Si os soy sincero, a mi el fin del mundo no me interesa. En esta vida llena de casualidades, ocasiones, infortunios, manejada por el destino; lo que tenga que ocurrir, sucederá.

Eso sí, hay un momento en nuestras vidas que si se puede asemejar al apocalipsis, que además ¡A todos nos ha ocurrido! Y que siempre, nos pilla desprevenidos. Todo comienza con las trompetas del cataclismo, un vuelco estomacal que nos deja fuera de lugar.

La última vez que me sucedió algo así fue en un concierto de música clásica en un hermoso palacio. Era una magnifica noche primaveral, estábamos en los jardines, en la intemperie de un cielo estrellado y la «obertura» comenzó con los compases de los violines que inundaban el ambiente, la flauta dulce armonizaba el paisaje y en mitad de todo esplendor artístico, comenzó, junto a la percusión, la apoteosis.
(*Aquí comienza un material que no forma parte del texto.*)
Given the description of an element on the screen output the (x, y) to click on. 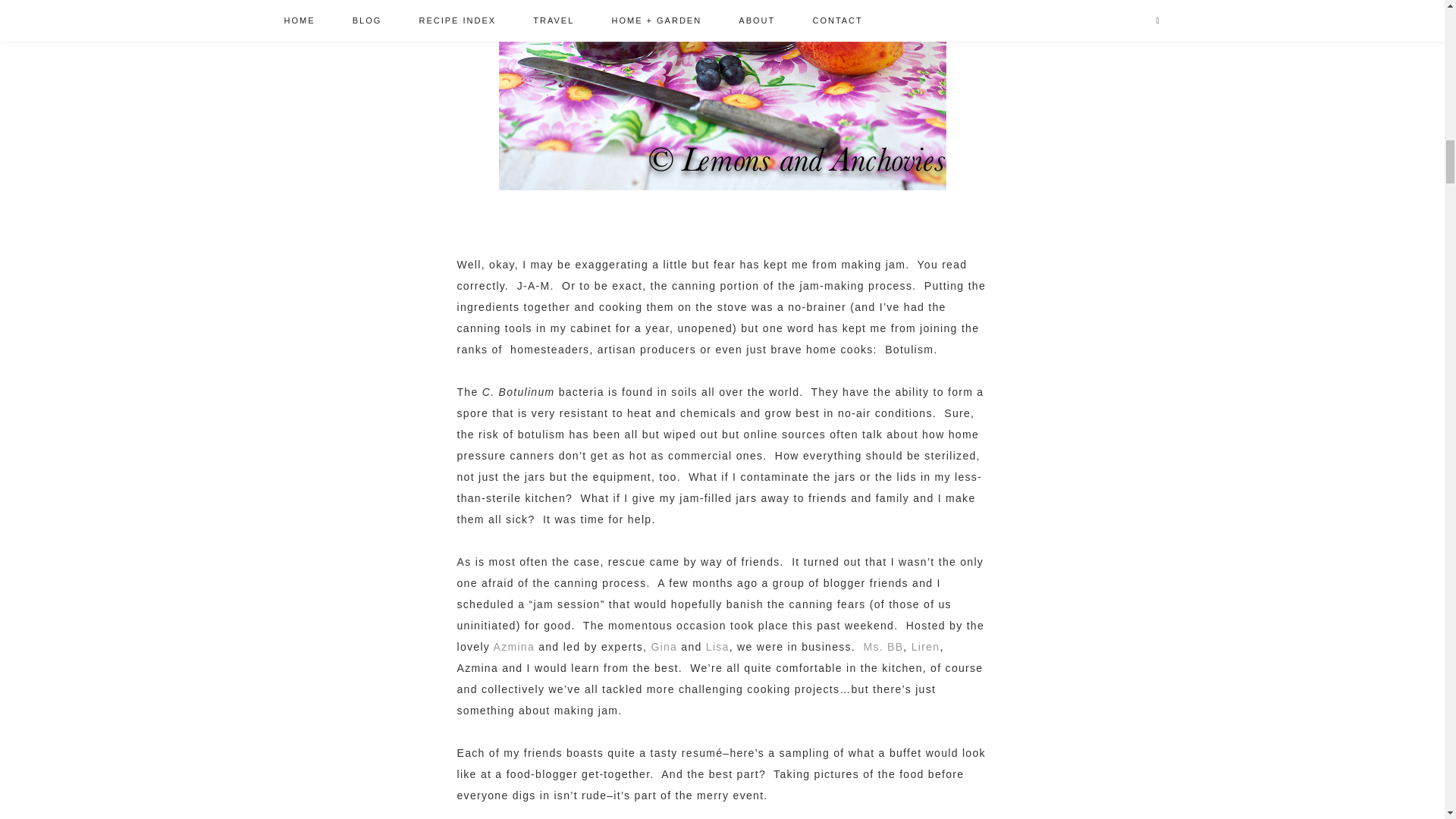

Fue durante el «crescendo» cuando el estómago se reviró anunciando un desenlace fatídico, y lo que era una velada perfecta se torno oscura y llena de urgencia. Los ojos, abiertos de par en par, comenzaron a buscar un cartel, una salida, a esa situación de emergencia.

La música continuaba, los instrumentos de metal comenzaron a sonar y mi cara palideció. Ante tal exaltación musical me incorporé, una lágrima sentimental afloró y, mientras la gente de derredor se asombraba de mi emoción, yo tuve que correr, sin un destino cierto pero con un final muy consabido.

Con un «en pressant» me dirigía sin demora al final inequívoco, la orquesta se preparaba «vitamente» para terminar la primera pieza musical. Y ahí me encontraba yo, en mitad de la situación, sin saber donde sentarme y terminar con la dilación.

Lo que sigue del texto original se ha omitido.